■ SOAL LATIHAN
1 – Menurut teks bacaan, media daring mana yang memuat tiga tulisan serial Kemunduran Muhammadiyah lalu sempat menurunkannya atas perintah seseorang yang mengaku senior IPM?
2 – Ketik ulang bagian teks bacaan mulai dari "Tapi kutipan diatas, merupakan" sampai dengan "yang amat penting.", tanpa mengubah satu kata pun.

30 C
Jakarta

Keteguhan Sikap Kritis, Demi Muhammadiyah

Baca Juga:

Keteguhan Sikap Kritis, Demi Muhammadiyah. Ini mungkin bisa dianggap sebagai tulisan tanggapan, namun tetap mencecap sari kepedulian pada Muhammadiyah. Apa memang ada larangan untuk bersikap kritis di Muhammadiyah? Bukankah Muhammadiyah merupakan organisasi moderen. Jawabnya, tidak akan dipercaya kalau hanya di mulut, tapi jauh dari tindakan yang diambil.

“Memang butuh keteguhan atas sikap kita dalam memberikan masukan kepada internal Muhammadiyah. Muhammadiyah akan berubah menjadi sebuah organisasi yang sakit, jika banyak larangan untuk mengkritik. Sebab itu menunjukkan dirinya lemah. Kritik harus memperkuat dan kita semua mesti mau memperbaiki diri”.

Tapi kutipan diatas, merupakan salah satu komentar pembaca yang dikirim langsung kepada pemulis, mengomentari Tajuk Suara Muhammadiyah edisi 04/108, 16-28 Februari 2023 lalu.

Tajuk tersebut merupakan sebuah kehormatan yang luarbiasa bagi penulis. Ketika tiga tulisan serial Kemunduran Muhammadiyah yang sebelumnya dimuat oleh klikmu.co –dan kemudian sempat di takedown oleh awak redaksi klikmu.co atas perintah seseorang yang mengaku sebagai senior IPM. Tulisan yang sama sebenarnya juga termuat di Menara62.com, dan tidak ada perintah apapun, karena “terselip” dalam hiruk pikuk peristiwa yang muncul.

Hal yang luar biasa, tulisan opini tersebut, mendapat tanggapan dalam bentuk tajuk rencana di media internal PP Muhammadiyah. Bahkan, tak tanggung-tanggung, tajuk itu ditulis langsung oleh pucuk Pimpinan Pusat Muhammadiyah. Tanggapan ini tentu merupakan hal yang amat penting.

Penulis tajuk yang juga sebagai Pimpinan Redaksi Suara Muhammadiyah itu, kemudian menyebutkan beberapa catatan atas tulisan tentang Kemunduran Muhammadiyah yang dimuat di beberapa media daring. Komentarnya, secara singkat mengatakan karya itu dianggap sebagai tulisan yang sangat subyektif, parsial dan jauh dari obyektif. Tidak lupa, juga dituliskan pesan agar penulis semestinya lebih cerdas, berwawasan luas, dan bertanggungjawab ketika beropini di arena publik.

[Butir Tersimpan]

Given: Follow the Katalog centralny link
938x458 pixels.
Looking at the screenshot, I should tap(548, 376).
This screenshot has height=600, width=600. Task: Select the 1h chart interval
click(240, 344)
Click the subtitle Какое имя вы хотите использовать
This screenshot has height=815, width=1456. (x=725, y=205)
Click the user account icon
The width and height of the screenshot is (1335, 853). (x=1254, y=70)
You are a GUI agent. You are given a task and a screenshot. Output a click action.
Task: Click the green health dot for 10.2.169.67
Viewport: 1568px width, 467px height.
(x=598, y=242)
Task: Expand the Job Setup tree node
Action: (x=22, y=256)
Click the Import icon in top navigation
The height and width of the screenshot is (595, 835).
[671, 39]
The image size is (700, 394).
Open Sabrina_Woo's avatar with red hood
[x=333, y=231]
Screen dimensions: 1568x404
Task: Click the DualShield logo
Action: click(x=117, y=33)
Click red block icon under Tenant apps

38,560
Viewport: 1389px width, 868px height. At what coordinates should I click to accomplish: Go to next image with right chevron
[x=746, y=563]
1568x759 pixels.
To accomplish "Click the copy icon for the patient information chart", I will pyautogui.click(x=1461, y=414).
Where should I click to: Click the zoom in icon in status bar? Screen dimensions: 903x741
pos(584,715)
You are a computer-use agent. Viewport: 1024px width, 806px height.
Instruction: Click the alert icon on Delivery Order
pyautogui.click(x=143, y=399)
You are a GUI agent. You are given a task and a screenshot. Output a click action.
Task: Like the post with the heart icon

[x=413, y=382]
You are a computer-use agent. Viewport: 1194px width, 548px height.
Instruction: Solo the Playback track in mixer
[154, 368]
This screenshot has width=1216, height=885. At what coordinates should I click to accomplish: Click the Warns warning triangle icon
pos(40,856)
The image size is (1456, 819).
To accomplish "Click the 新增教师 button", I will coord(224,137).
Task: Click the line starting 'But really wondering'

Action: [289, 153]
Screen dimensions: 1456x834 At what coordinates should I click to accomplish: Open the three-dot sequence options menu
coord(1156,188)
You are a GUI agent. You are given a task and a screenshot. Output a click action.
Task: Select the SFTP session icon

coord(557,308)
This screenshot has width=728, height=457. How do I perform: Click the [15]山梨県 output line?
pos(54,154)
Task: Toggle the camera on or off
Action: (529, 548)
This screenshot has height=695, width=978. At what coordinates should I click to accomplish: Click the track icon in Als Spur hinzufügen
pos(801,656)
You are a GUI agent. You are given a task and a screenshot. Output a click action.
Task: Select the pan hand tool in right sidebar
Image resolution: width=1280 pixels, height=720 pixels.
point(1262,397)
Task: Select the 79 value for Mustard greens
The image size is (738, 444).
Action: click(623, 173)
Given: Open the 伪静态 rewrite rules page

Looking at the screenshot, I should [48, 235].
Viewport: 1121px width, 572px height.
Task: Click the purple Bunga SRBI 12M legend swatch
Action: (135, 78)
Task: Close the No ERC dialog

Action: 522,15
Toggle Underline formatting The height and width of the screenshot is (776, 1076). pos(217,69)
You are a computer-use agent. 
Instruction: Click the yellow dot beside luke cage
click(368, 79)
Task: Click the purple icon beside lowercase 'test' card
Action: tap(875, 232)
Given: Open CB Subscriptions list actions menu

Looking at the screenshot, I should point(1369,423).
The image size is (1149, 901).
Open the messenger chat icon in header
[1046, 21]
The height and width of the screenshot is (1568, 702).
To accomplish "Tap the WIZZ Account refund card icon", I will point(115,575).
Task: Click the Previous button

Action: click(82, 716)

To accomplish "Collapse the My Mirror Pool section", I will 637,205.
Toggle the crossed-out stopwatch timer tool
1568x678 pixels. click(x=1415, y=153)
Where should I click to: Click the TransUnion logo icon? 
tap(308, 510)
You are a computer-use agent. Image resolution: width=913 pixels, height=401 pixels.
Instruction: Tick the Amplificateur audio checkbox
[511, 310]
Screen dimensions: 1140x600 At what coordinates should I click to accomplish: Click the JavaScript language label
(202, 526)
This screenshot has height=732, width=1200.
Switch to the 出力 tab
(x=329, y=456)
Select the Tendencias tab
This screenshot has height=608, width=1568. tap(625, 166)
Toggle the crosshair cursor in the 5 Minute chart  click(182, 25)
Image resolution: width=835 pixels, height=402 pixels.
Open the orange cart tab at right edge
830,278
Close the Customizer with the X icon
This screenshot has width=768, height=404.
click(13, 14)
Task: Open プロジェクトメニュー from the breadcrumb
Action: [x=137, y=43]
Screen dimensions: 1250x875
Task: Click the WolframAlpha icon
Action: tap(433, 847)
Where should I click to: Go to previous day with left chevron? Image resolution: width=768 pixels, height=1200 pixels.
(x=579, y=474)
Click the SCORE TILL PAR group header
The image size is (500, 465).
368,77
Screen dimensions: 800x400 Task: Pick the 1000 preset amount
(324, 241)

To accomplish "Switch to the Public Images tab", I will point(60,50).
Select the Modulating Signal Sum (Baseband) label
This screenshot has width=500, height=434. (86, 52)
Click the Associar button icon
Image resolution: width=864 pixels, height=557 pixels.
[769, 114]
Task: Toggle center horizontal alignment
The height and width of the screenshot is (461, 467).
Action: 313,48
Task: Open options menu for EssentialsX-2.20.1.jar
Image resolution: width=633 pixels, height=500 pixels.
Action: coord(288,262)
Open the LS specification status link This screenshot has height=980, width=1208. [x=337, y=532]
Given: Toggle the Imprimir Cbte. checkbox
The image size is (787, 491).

■ JAWABAN TIAP SOAL
1 – klikmu.co

2 –
Tapi kutipan diatas, merupakan salah satu komentar pembaca yang dikirim langsung kepada pemulis, mengomentari Tajuk Suara Muhammadiyah edisi 04/108, 16-28 Februari 2023 lalu.

Tajuk tersebut merupakan sebuah kehormatan yang luarbiasa bagi penulis. Ketika tiga tulisan serial Kemunduran Muhammadiyah yang sebelumnya dimuat oleh klikmu.co –dan kemudian sempat di takedown oleh awak redaksi klikmu.co atas perintah seseorang yang mengaku sebagai senior IPM. Tulisan yang sama sebenarnya juga termuat di Menara62.com, dan tidak ada perintah apapun, karena “terselip” dalam hiruk pikuk peristiwa yang muncul.

Hal yang luar biasa, tulisan opini tersebut, mendapat tanggapan dalam bentuk tajuk rencana di media internal PP Muhammadiyah. Bahkan, tak tanggung-tanggung, tajuk itu ditulis langsung oleh pucuk Pimpinan Pusat Muhammadiyah. Tanggapan ini tentu merupakan hal yang amat penting.